══ DATA FOR REVIEW

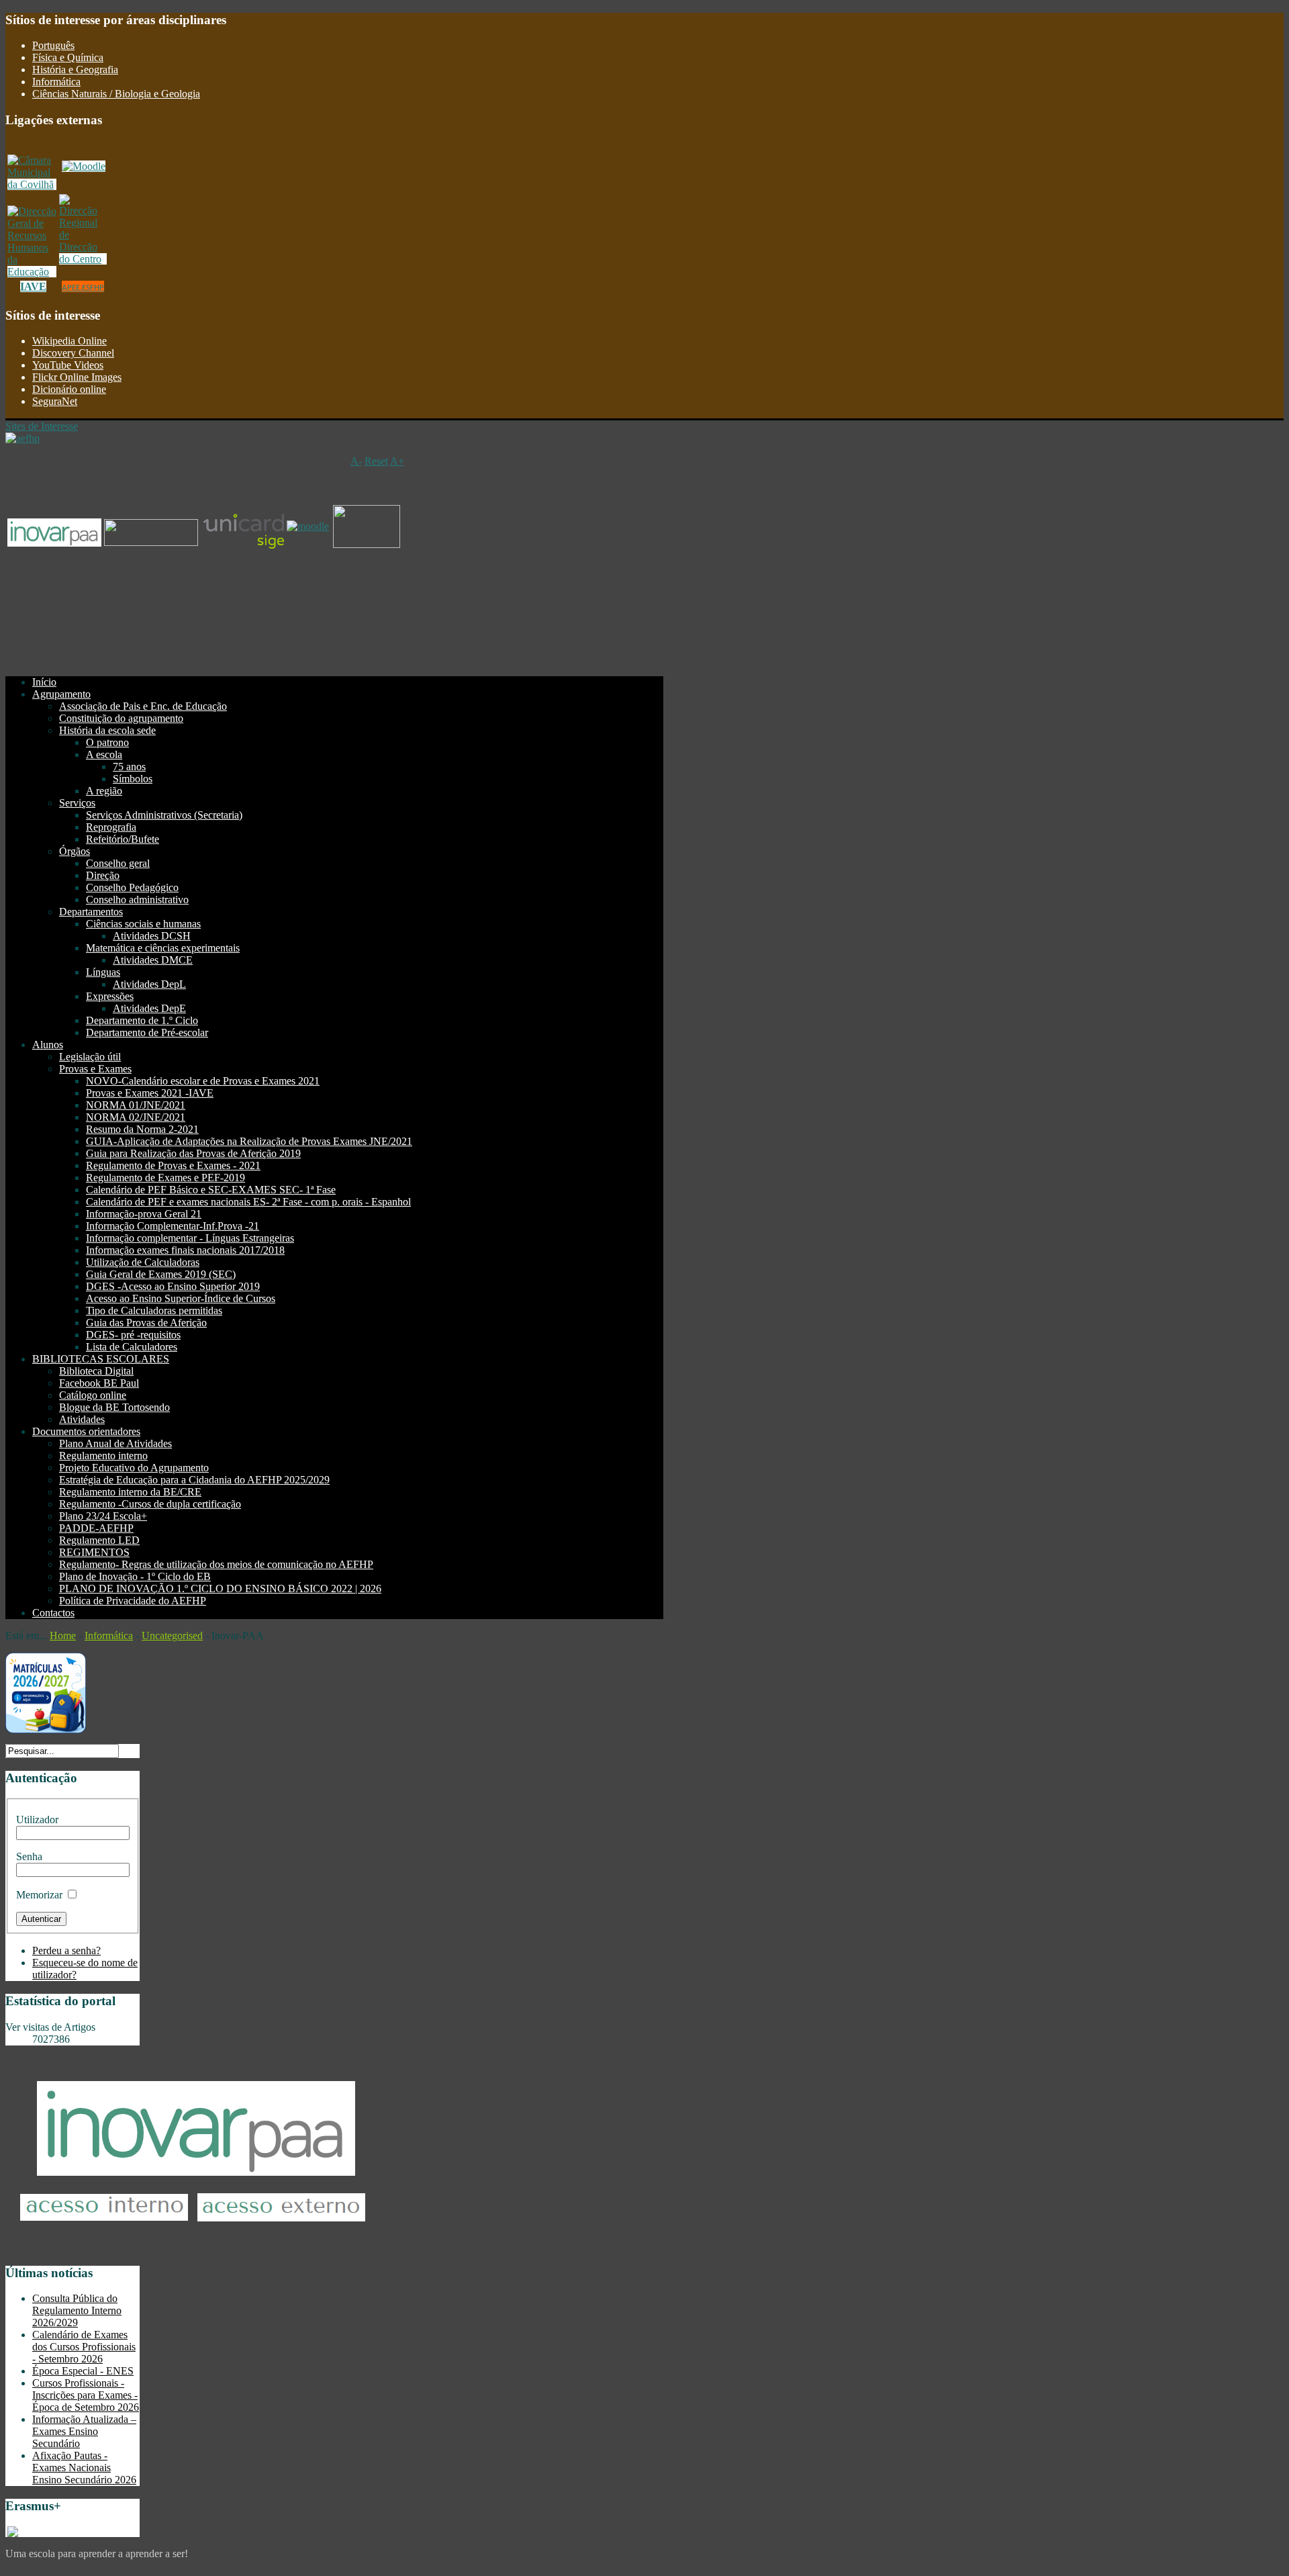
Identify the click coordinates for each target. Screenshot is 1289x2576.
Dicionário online (69, 389)
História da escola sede (107, 730)
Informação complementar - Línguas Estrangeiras (190, 1238)
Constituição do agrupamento (121, 718)
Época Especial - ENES (83, 2371)
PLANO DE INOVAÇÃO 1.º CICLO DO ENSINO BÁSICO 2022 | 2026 (220, 1588)
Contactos (53, 1612)
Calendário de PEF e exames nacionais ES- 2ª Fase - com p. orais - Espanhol (248, 1201)
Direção (103, 875)
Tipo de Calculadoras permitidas (154, 1310)
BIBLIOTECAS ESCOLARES (100, 1359)
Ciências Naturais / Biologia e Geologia (116, 93)
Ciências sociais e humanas (143, 923)
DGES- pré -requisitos (133, 1334)
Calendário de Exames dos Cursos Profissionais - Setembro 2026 (84, 2346)
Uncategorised (172, 1635)
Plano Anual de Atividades (115, 1443)
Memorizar (39, 1894)
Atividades (82, 1419)
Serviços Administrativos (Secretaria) (164, 815)
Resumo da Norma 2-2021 (142, 1129)
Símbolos (132, 778)
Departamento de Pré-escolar (147, 1032)
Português (53, 45)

════

• [EXERCISE DIRECTIONS] Return each line of the material above in which the string "Ciências" appears.

• [OUTPUT FOR THIS EXERCISE]
Ciências Naturais / Biologia e Geologia (116, 93)
Ciências sociais e humanas (143, 923)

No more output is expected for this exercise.